The task
Put the material from the line containing "You are a computer-use agent." up to and including the line containing "Instruction: Click the date and time clock" into a Markdown table with the columns Row and Material line, omitting any blank lines.

Given entries
------------------------------------------------------------
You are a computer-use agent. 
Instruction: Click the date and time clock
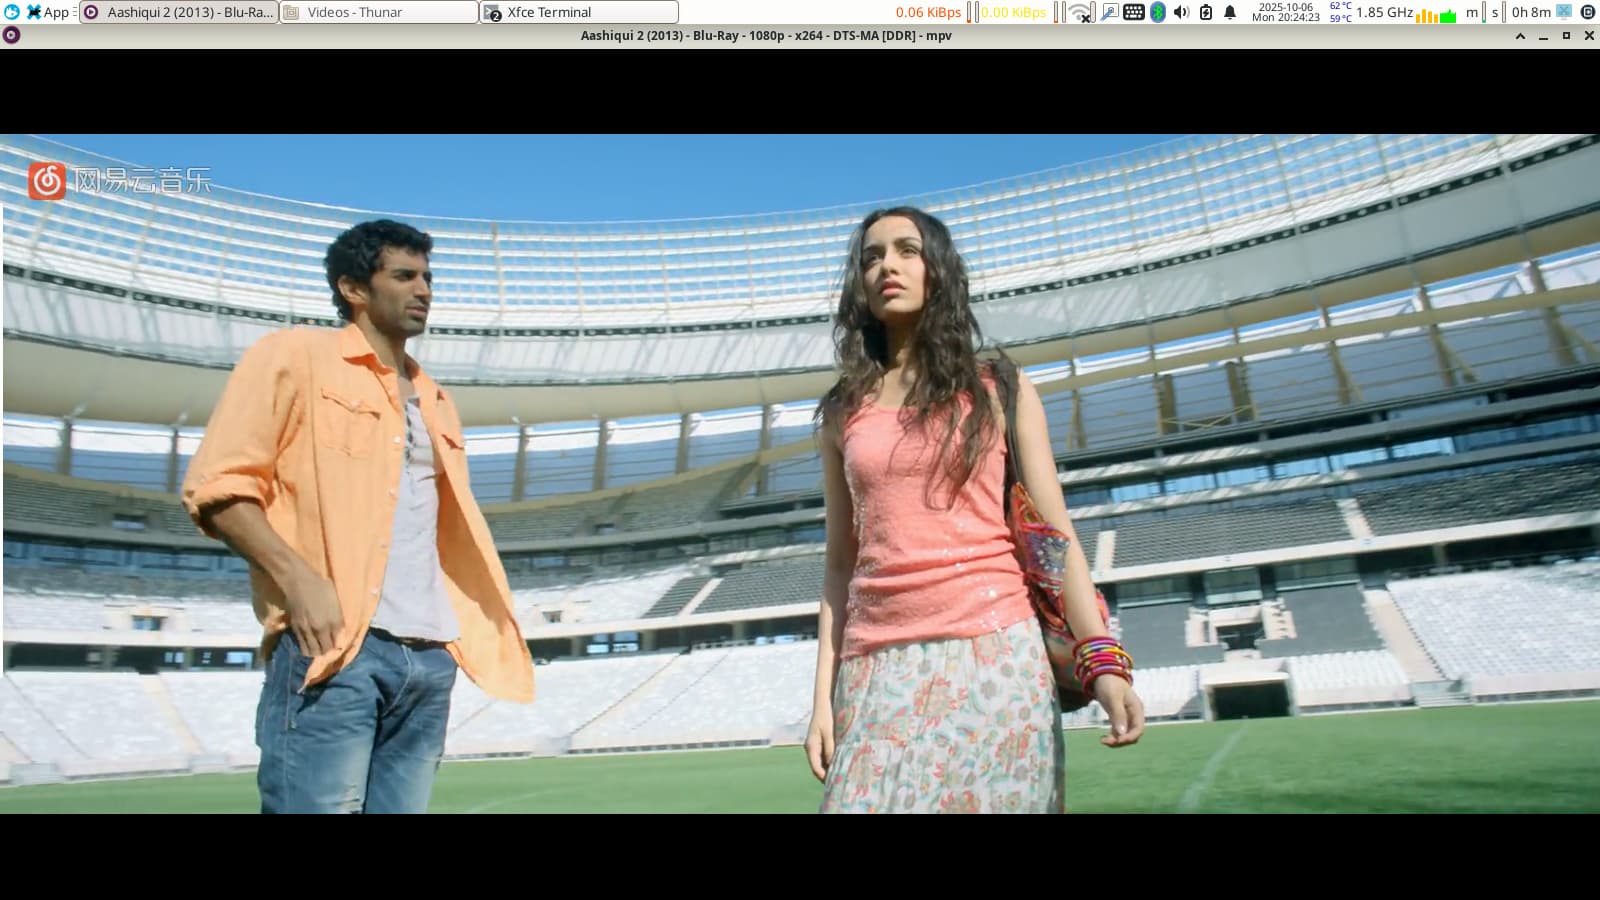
------------------------------------------------------------
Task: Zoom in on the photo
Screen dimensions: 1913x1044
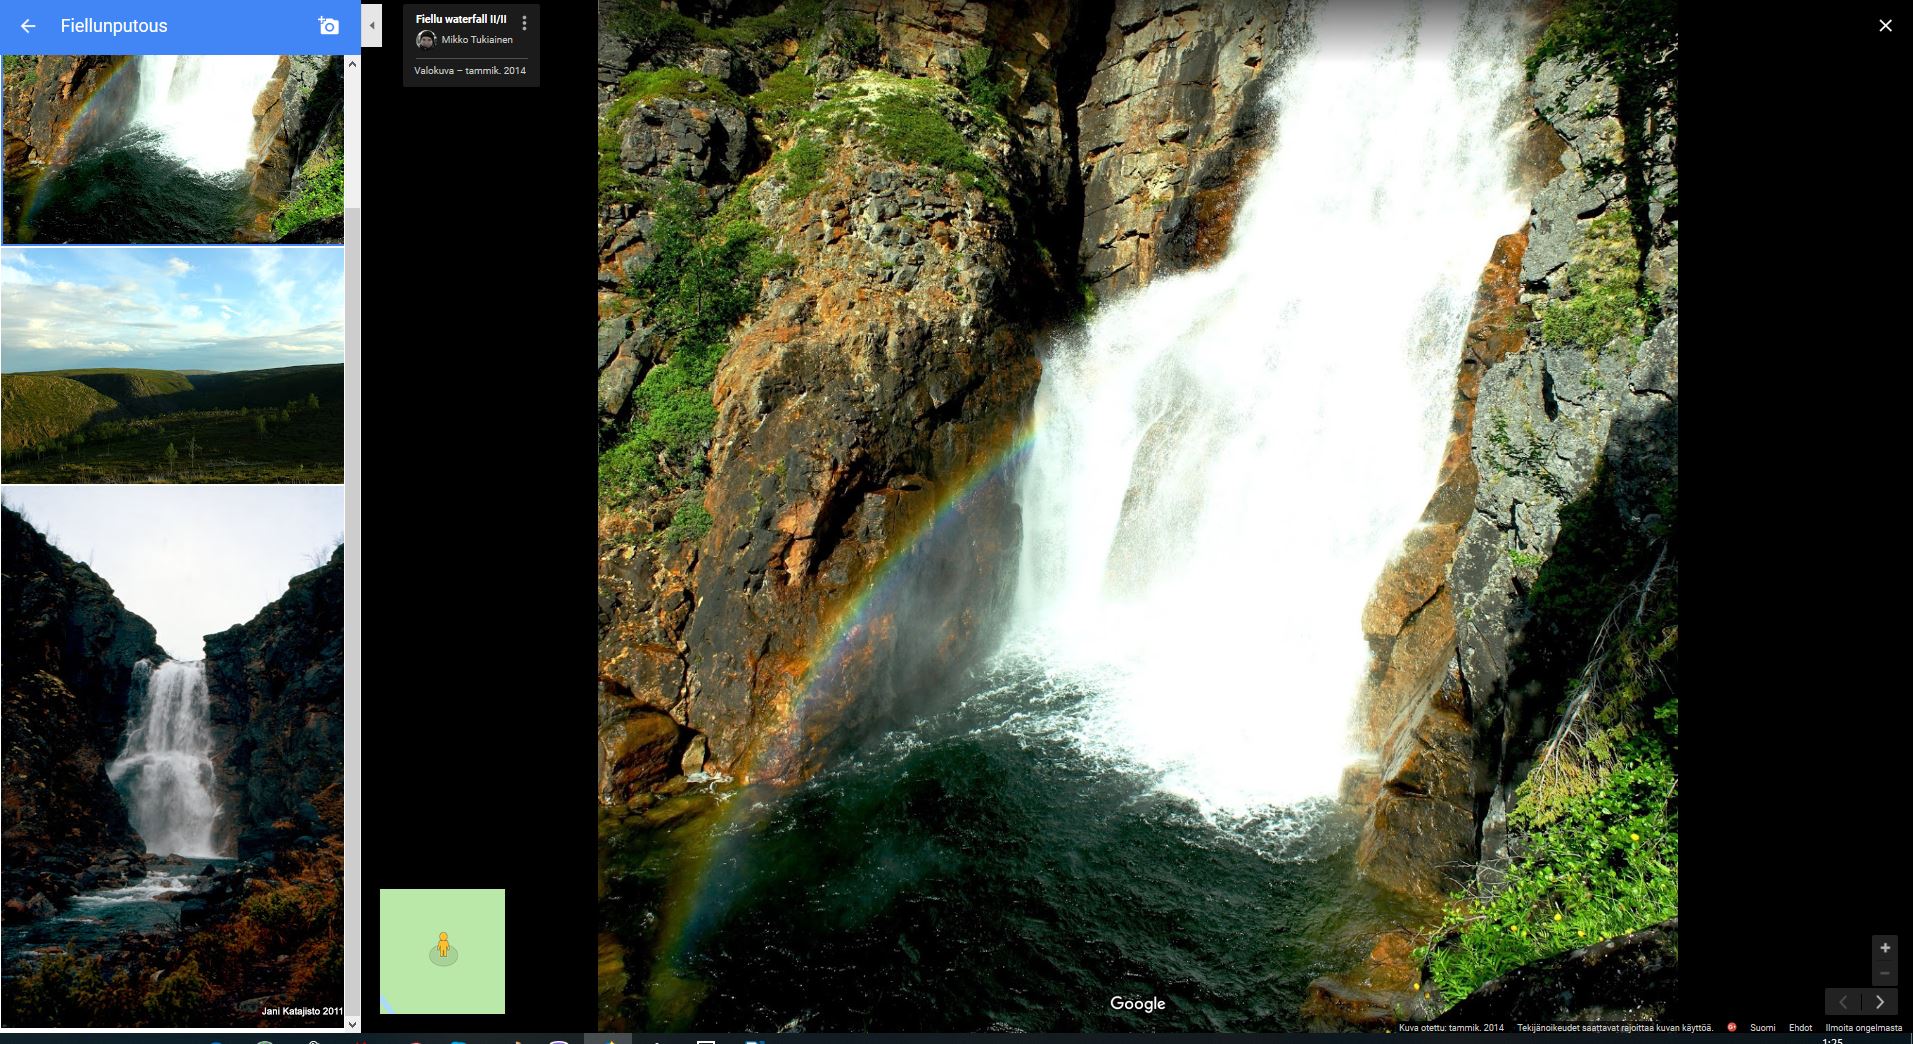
------------------------------------------------------------
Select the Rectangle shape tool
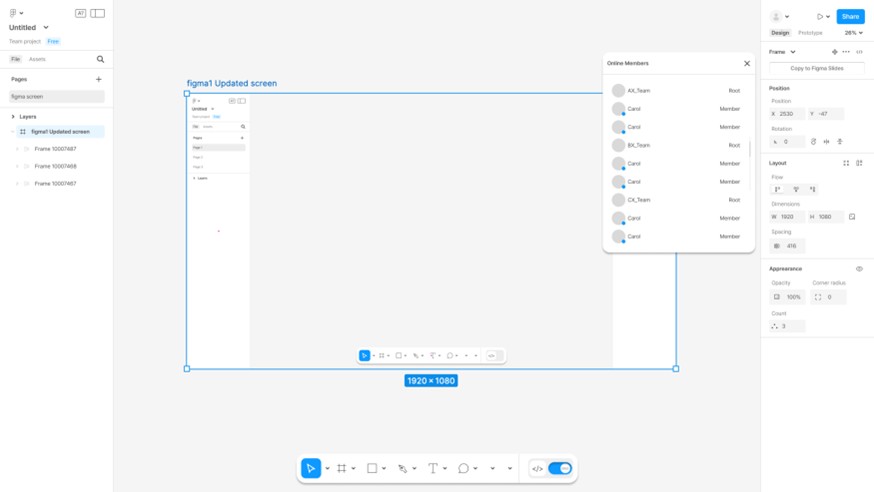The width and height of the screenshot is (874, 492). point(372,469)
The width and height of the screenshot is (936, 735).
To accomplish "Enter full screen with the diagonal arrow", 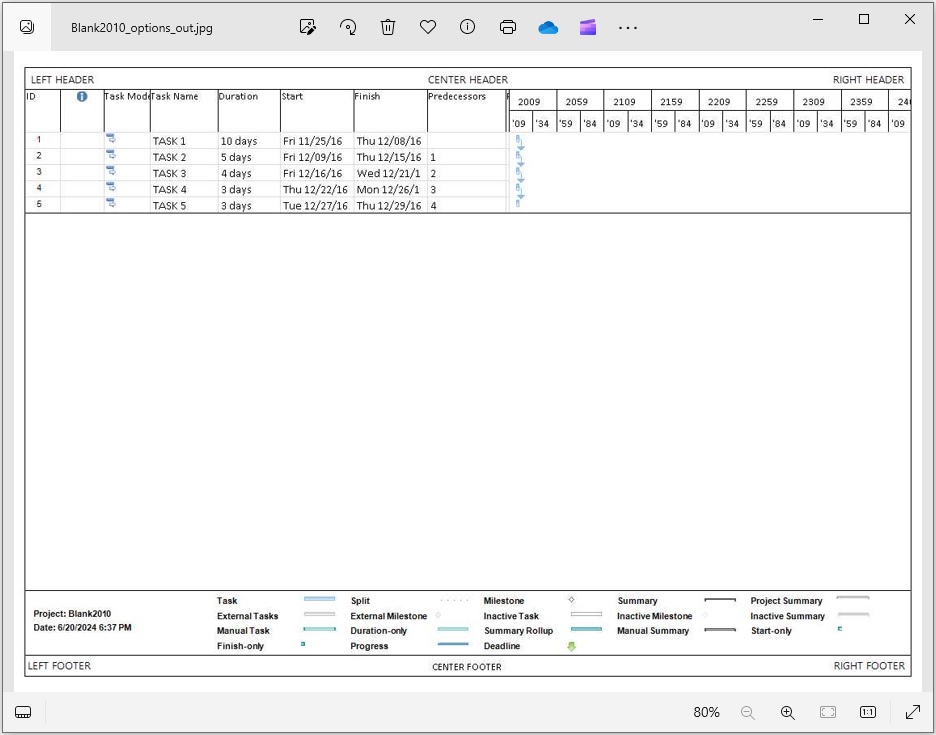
------------------------------------------------------------
Finished exercise
| Row | Material line |
|---|---|
| 1 | You are a computer-use agent.  |
| 2 | Instruction: Click the date and time clock |